# Help me buy clippers



## Cocophone (Apr 23, 2009)

My daughter has a Cavalier King Charles. He is about 2 years old. We don't show him and like him to have a short hair cut. I've heard this called a puppy cut. This is the only dog we would be grooming.

I'm looking at clippers at petedge and have narrowed it down to one of these clippers.

Andis AG Single-Speed 
Andis AGC Single-Speed 
Andis AG 2-Speed Clipper
Andis AGC 2-Speed 

What are the differences between the AG and AGC besides one is square and one is round?

Would it be worth spending up to $20 more for the 2 speed models?

Also, they come with at #10 blade. What other blades should I buy or should I buy those plastic snap on combs that clip on to the metal blade?


----------



## Graco22 (Jul 16, 2007)

I would recommend going with a 2 speed. And yes, the only difference between the AG and AGC models is the shape. 
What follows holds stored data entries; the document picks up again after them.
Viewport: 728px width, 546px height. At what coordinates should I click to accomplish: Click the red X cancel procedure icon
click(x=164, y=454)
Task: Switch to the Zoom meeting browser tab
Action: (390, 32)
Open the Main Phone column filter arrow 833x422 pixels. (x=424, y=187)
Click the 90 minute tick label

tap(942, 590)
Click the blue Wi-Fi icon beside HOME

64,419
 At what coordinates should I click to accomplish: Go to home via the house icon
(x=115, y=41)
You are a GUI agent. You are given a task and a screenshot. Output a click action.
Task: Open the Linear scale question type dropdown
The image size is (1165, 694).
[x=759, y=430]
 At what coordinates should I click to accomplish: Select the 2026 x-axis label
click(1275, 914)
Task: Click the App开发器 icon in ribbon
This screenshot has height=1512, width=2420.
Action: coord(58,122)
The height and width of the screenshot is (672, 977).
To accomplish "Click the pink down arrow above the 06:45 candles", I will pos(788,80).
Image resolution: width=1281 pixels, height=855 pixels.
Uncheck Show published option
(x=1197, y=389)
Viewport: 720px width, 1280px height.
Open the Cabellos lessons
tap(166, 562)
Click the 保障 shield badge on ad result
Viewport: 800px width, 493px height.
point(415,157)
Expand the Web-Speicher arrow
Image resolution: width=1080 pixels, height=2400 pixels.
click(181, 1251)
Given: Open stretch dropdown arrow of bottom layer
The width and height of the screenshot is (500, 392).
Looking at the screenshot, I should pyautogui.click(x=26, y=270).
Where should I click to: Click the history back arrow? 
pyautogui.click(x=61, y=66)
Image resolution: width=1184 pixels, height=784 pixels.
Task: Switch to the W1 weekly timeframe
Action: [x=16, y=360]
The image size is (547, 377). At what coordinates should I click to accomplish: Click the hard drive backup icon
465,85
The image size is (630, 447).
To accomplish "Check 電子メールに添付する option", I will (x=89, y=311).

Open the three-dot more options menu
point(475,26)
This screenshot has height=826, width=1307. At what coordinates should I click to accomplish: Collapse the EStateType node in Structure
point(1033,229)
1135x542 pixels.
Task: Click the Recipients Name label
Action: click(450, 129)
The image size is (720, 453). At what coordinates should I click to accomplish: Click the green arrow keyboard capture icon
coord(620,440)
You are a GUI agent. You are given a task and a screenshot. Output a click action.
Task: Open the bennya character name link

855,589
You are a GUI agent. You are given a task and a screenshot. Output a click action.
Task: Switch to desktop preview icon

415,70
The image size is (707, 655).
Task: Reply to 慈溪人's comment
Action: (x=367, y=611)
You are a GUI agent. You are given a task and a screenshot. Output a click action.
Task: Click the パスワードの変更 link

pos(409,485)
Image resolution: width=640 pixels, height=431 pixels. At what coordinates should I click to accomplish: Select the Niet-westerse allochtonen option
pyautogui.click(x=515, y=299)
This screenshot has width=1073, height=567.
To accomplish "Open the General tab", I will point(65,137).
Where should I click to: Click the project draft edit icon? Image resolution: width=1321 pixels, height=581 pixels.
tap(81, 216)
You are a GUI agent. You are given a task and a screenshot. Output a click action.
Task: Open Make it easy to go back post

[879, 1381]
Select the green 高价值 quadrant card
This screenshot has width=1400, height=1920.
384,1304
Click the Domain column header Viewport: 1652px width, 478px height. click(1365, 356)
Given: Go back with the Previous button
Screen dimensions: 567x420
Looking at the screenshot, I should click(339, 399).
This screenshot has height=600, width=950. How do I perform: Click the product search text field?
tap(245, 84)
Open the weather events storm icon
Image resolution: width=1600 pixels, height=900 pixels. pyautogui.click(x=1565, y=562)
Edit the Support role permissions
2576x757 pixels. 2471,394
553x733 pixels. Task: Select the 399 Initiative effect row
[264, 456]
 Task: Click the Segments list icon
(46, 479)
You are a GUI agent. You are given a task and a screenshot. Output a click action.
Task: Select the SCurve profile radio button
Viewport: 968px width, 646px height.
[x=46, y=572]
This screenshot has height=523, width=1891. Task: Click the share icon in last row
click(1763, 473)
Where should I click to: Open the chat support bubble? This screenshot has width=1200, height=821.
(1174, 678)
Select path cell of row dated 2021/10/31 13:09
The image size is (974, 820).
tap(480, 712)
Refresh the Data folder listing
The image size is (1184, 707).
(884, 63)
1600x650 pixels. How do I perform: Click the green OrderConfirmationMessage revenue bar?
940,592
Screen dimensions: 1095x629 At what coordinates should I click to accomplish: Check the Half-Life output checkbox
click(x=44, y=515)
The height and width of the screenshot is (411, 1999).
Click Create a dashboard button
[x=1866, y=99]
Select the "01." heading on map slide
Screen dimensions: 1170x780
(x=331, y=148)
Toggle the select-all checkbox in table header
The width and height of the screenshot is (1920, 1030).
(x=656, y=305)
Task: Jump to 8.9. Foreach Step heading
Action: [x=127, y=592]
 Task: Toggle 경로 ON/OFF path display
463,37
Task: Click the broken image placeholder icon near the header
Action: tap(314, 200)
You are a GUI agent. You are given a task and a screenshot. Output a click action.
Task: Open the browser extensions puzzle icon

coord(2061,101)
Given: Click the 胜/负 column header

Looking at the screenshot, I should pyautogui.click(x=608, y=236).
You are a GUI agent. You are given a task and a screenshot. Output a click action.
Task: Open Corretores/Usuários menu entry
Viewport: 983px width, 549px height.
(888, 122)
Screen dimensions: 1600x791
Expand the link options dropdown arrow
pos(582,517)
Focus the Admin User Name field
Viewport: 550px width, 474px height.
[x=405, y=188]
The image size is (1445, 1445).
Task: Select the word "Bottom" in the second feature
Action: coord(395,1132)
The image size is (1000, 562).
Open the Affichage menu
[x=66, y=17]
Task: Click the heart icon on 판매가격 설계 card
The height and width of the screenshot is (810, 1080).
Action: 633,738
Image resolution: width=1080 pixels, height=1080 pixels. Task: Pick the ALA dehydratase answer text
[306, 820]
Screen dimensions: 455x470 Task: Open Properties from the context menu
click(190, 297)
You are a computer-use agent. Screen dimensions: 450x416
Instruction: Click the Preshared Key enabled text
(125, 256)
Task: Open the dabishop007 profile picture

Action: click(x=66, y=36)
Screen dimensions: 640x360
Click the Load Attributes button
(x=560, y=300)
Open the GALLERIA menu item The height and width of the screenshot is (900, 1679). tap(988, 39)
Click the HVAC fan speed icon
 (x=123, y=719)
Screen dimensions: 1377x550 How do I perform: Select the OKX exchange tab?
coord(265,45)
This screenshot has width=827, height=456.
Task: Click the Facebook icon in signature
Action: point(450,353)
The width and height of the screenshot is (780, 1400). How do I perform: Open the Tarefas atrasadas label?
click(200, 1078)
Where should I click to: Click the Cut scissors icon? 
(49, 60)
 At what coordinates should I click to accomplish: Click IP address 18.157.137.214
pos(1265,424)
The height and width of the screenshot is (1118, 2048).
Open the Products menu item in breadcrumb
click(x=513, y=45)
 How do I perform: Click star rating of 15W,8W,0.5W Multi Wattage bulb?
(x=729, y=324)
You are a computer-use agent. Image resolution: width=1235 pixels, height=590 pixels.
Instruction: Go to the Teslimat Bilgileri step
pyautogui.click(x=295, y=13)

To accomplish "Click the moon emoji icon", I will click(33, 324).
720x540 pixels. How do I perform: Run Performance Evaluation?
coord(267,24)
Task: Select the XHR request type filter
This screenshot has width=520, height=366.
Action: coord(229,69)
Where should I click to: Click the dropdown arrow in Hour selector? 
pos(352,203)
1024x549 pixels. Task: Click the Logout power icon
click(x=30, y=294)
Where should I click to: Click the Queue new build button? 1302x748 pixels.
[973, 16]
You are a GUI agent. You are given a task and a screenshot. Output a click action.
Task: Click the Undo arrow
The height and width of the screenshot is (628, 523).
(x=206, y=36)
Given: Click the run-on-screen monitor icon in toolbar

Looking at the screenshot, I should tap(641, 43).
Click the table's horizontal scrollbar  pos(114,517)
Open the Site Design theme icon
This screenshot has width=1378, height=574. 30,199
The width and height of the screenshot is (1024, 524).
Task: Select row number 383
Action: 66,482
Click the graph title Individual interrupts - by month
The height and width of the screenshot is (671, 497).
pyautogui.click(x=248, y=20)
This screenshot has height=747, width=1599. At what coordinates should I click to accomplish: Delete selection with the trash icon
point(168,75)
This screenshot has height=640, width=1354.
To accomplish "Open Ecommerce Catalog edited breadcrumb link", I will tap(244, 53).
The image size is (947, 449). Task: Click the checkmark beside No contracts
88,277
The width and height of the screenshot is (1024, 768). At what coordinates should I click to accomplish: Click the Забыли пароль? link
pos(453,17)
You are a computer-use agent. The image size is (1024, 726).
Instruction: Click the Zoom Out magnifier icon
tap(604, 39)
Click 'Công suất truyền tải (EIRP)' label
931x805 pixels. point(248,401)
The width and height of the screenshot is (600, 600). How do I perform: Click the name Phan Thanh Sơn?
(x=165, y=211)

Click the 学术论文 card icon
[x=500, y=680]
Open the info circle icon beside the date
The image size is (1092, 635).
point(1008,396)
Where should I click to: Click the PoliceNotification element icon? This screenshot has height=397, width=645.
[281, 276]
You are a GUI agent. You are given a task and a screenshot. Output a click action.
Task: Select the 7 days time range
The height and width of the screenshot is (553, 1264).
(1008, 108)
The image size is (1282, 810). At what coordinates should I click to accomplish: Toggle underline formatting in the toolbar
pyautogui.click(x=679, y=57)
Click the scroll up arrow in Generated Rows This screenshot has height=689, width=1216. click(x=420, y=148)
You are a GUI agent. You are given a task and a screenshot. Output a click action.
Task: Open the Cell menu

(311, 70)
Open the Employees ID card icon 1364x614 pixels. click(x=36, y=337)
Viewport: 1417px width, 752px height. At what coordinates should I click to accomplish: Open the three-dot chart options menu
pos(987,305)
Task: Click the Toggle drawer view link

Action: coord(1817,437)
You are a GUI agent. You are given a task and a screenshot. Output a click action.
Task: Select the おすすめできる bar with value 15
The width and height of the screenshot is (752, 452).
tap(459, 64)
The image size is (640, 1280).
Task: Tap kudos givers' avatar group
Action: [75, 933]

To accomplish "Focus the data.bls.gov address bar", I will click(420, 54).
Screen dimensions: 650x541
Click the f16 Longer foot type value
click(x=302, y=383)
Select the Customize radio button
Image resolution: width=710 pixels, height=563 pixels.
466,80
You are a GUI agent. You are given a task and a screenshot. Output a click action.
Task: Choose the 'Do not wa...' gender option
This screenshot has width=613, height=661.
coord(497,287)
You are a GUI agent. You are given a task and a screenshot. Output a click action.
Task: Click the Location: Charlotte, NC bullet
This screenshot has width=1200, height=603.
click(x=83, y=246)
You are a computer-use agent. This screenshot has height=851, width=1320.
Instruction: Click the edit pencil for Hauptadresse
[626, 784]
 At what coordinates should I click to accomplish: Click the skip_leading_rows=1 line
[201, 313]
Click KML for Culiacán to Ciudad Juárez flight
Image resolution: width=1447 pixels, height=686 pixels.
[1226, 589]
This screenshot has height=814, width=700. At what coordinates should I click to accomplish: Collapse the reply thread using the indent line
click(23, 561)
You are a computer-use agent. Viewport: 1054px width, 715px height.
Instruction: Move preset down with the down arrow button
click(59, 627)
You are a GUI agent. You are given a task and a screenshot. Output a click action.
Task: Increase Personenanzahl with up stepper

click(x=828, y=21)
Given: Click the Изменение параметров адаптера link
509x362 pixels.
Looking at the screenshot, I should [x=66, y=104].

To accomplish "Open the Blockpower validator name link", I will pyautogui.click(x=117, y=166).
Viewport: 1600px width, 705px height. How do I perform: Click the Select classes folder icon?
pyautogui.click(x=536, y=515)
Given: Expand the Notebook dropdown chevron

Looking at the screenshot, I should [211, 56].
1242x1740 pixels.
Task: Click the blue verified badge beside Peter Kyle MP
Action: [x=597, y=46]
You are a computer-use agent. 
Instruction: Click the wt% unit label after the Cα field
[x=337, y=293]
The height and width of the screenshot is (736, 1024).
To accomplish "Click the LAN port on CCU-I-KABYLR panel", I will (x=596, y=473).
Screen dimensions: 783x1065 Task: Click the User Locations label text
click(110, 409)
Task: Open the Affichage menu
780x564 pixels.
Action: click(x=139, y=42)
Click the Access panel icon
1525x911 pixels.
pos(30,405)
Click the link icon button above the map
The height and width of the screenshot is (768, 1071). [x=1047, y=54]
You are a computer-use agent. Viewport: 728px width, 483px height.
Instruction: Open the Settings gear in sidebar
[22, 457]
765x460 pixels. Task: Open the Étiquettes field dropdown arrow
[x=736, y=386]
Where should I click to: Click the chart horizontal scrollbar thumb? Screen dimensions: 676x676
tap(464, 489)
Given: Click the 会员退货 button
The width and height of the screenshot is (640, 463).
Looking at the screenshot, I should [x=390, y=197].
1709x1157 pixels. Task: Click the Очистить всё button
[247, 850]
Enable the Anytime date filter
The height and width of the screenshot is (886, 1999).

Aside from the 10 blade, you will need a body blade. If you like to keep him short, I would use a 4F blade. (Not a 4 skip tooth). That is a nice length, short and easy to maintain, but no skin showing, and still a little wave and body to the coat. If you want to go shorter than that, I would use a 5F or shorter, a 7F..but thats smooth. You can use attachments if you wish, but generally need to scissor over them to even the clip out, and using a blade is going to give you a better finish with little scissoring. You will need a pair of shears to tidy and round up feet, trim tail, ears, etc. as well.


----------



## Asiasmama (Apr 13, 2009)

Hi Graco 22,
I just read your advice to 'cocophone' about what clippers to purchase. I, too,am a novice and am shopping for clippers. I pretty much have decidec on the Andis AGC 2-speed. I have a ShihTzu. For budget reasons, I will have to learn to groom her. I would like to keep her somewhat short on the body, let her leg fur grow/remain somewhat long from the top of the leg down, and her chin cut straight across, even with her ears. I would lif if the body fur gradually lengthened when it is close to the top of her legs. As cocophone mentioned, the only blade that comes with this Andis model clipper is a # 10. I see a lot of clippers that come with a #30 blade ? what's the difference. And if I purchased a set of Andis blades and it says they are compatible with the AG model, would that mean it is compatible with the AGC model since you say the difference is in the shape of the clipper housing? If you could shed some more light on the subject, I would be so appreciative. By the way, that looks to be an excellent grooming job on the poodle in your picture. Thank you for any advice on grooming my little "girl,Asia". . . . Asiasmama


----------



## Graco22 (Jul 16, 2007)

Hi Asia, the #10 blade is a very short blade, and is generally used for the groin, armpits, under the tail, eye corners, etc. where you want the hair very short. If you were to use it on the body, you could possibly cause clipper irritation and she would be pretty bald. The higher the number of blade, the shorter length it leaves. A #30 blade is a step longer than a surgical blade, so very short. It is the blade you would use UNDER an attachment though. You can use a #10 blade under an attachment, but I think a #30 does a nicer cut. Depending on the length you want to leave your dog's body, you can use either a blade or attachment. A nice "puppy cut" length for summer is a 4F blade. You want to buy "F" blades, or "Full" blades, as the others (skip tooth blades) aren't very safe for a beginner, and can cut a dog easily. You will need a pair of 7 or 8 inch straight shears for trimming around feet, legs and face, slicker brush, greyhound comb, hemostats for pulling the hair in the ear canals, and nail trimmers as well. Since you want to leave the legs long, you will have to brush her about 3 times a week at least, to prevent matting. Once she's matted..you aren't going to get a longer blade or attachment thru her coat, and you will have to shave her down short unless you are able to brush the matts out.


----------



## Cocophone (Apr 23, 2009)

I ended up buying the Andis AGC 2-Speed. It came with a 10 blade. I also, bought a 4FC blade. It made a nice short puppy cut. In the future, I might try a 3FC blade and try a little longer cut.

Thanks for the help.


----------



## Love's_Sophie (Sep 23, 2007)

Actually if you are only using a clipper for one dog, and not for heavy use, or having to ever use it on matted or really dirty dogs, you don't need a 2 speed clipper. The single speed will suit your need just fine. 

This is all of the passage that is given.